Architecture and the Architect:
Image-making in Singapore
An intimate project, this publication arises out of an anxiety towards the fast-changing built landscape of Singapore. Its objective is to look at place, memory, and nostalgia through architecture, while attempting to understand the images of Singapore in the collective minds. How do we, as agents and recipients of the built environment, come together to decide the landscape that generations after our own will inherit? We have gone about assembling individual memories of architects and users who are both, in their own ways, image-makers of the city. The result is a collage of both the physical and the sensory coming together to inform something about a spirit of intersecting times.

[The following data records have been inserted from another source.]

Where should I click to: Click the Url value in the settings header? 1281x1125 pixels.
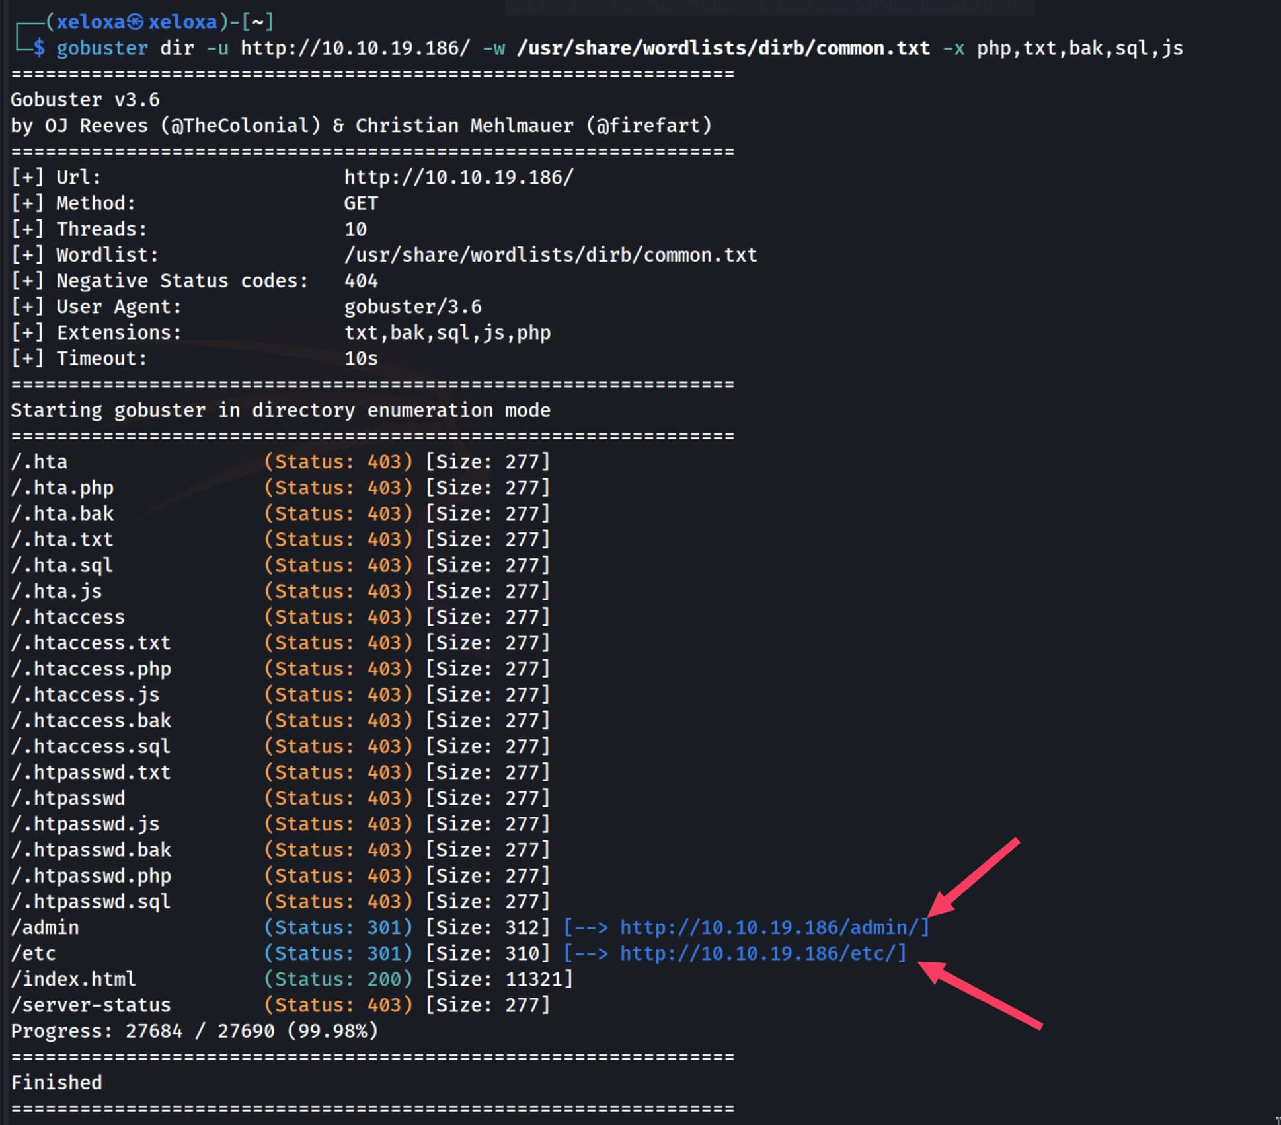tap(459, 177)
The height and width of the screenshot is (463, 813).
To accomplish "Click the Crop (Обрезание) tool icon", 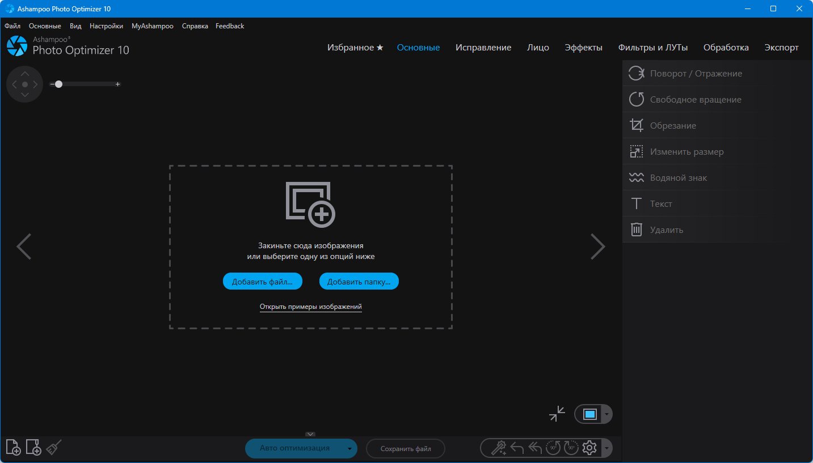I will [637, 125].
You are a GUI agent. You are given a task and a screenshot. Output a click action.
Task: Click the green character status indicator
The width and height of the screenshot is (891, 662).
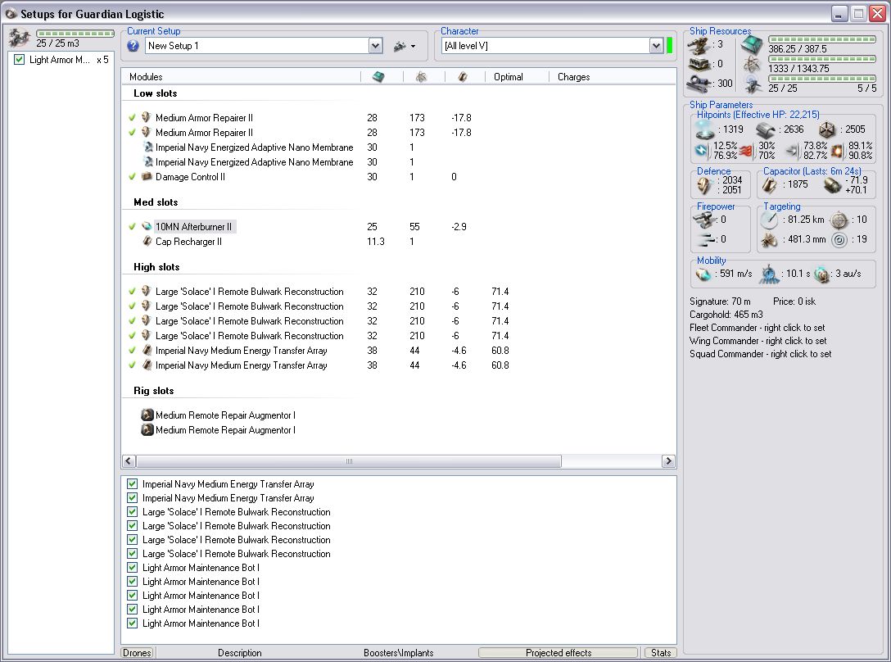[669, 46]
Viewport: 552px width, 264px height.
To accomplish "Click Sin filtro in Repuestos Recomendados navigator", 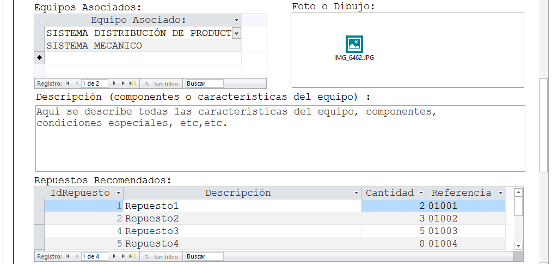I will tap(162, 256).
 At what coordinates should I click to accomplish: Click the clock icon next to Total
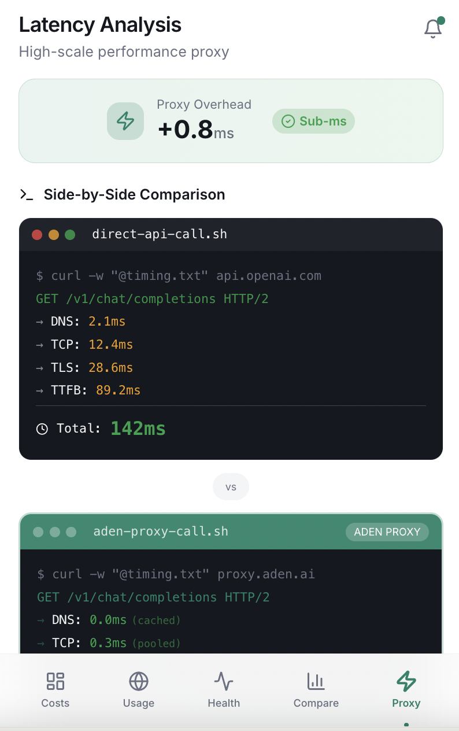(42, 429)
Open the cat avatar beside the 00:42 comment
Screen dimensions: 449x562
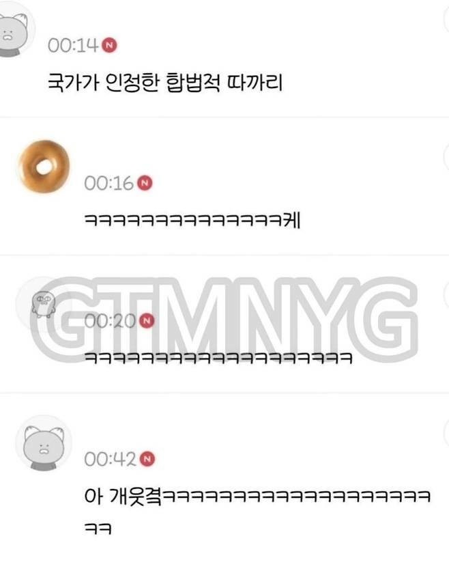tap(44, 443)
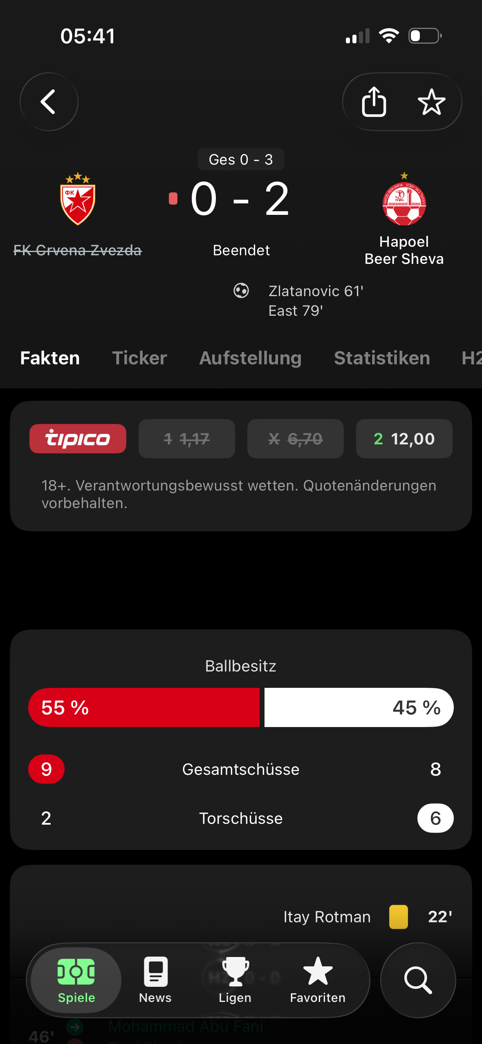Tap the red 55 % possession bar

pos(144,707)
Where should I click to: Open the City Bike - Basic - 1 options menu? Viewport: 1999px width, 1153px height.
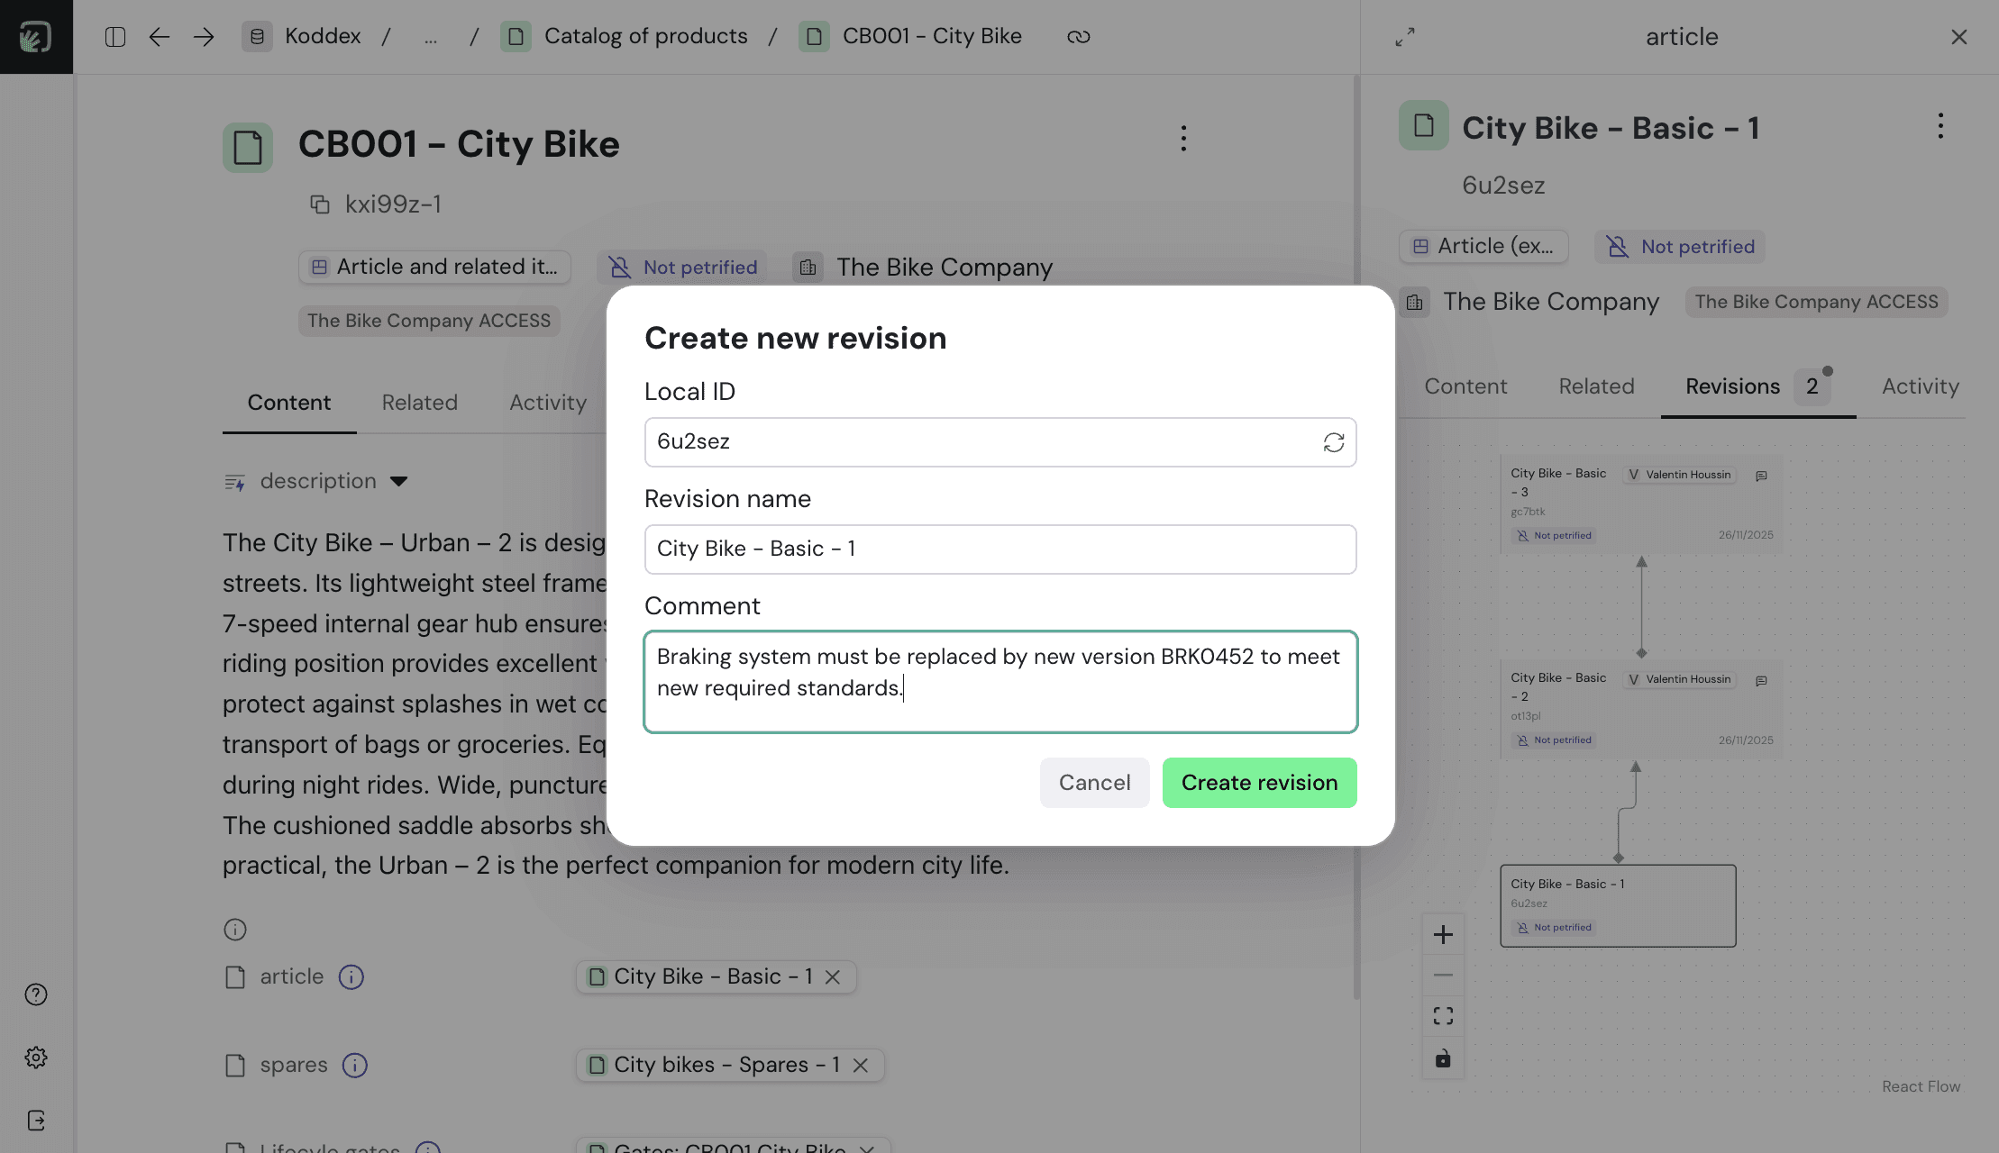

Photographs by Beton Brut and Darren Soh
In its most celebrative tone, the images and anecdotes in this book recognize what we have. Yet, this is not meant as an evasion of criticality. Instead, we encourage readers to take an unprejudiced look at this city we call Singapore, before searching for their own meaning of place. We see this publication as a tribute, as well as a reminder of the choices we make to strengthen our national identity. The publication features forty buildings in a diversity of styles that were built in different decades: shopping malls, offices, institutional spaces, public housing, and private residential developments. Theses featured buildings sit alongside two republished essays— by veteran architects William Lim and Alfred Wong respectively—and eight new interviews with architects and an architecture photographer based on their works in Singapore. Lastly, anecdotes on the ground from residents, tenants, shopkeepers, and security officers have been inserted throughout the pages of the publication to complete this collective gathering of voices.